- _TASK GOAL_
Copy the listing exactly, images excluded.

- _MATERIAL PROVIDED_

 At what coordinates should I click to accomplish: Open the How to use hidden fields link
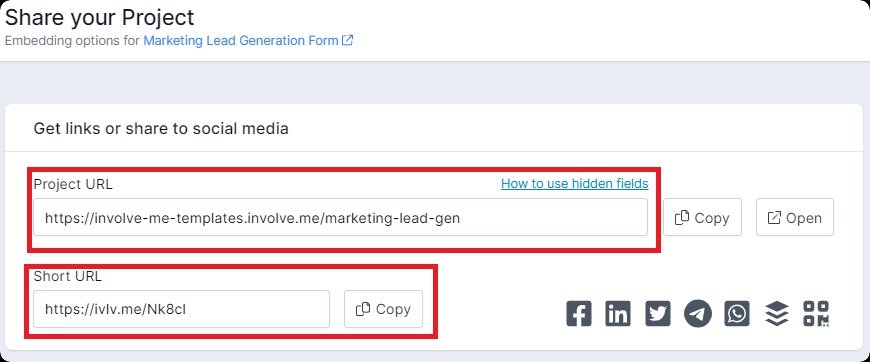pyautogui.click(x=574, y=183)
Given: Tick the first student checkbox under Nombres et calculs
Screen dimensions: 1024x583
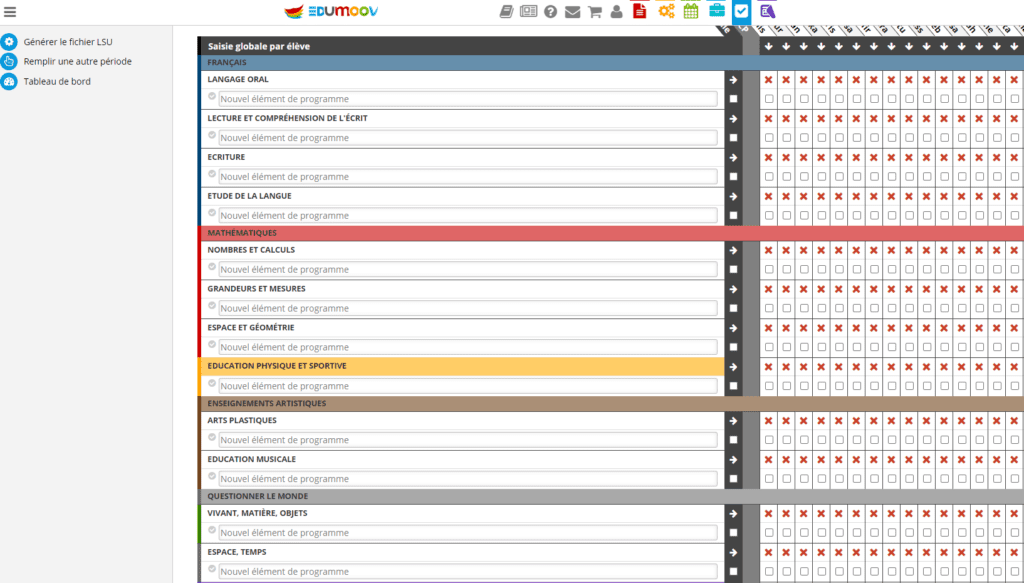Looking at the screenshot, I should [x=768, y=270].
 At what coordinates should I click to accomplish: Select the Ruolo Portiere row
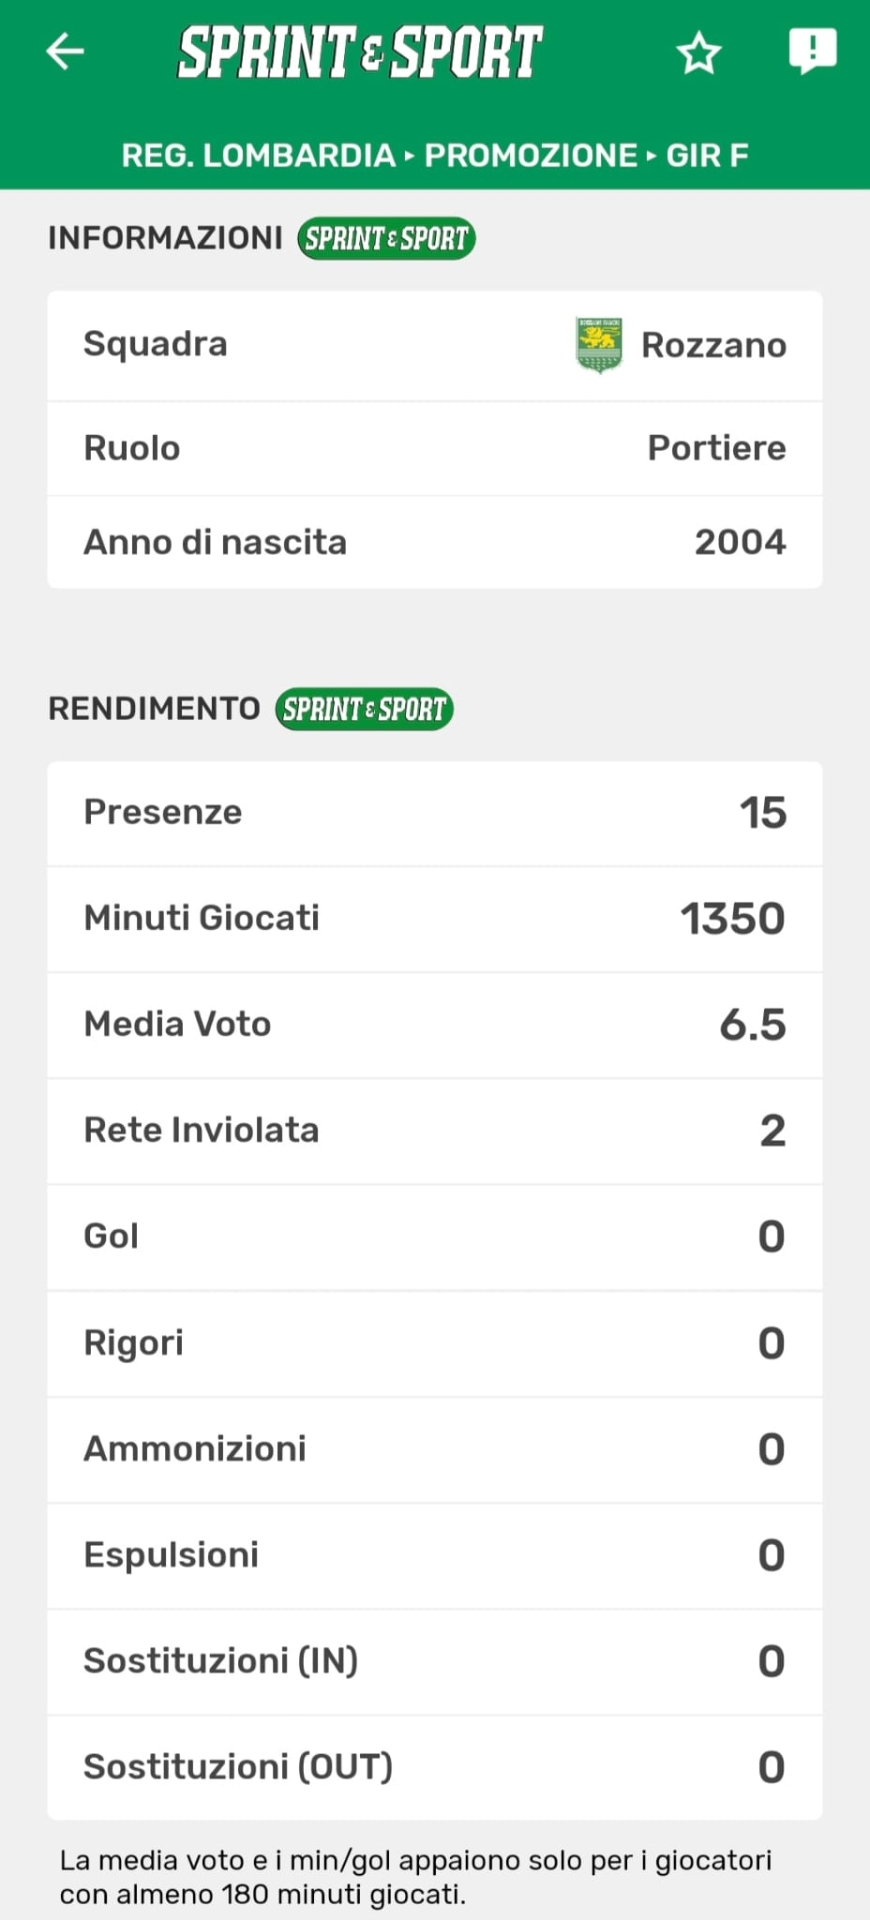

- _REPLY_
 At what coordinates should I click to accomplish: Open the How to use hidden fields link
pyautogui.click(x=574, y=183)
Given: Tick the first student checkbox under Nombres et calculs
Screen dimensions: 1024x583
Looking at the screenshot, I should [x=768, y=270].
 At what coordinates should I click to accomplish: Select the Ruolo Portiere row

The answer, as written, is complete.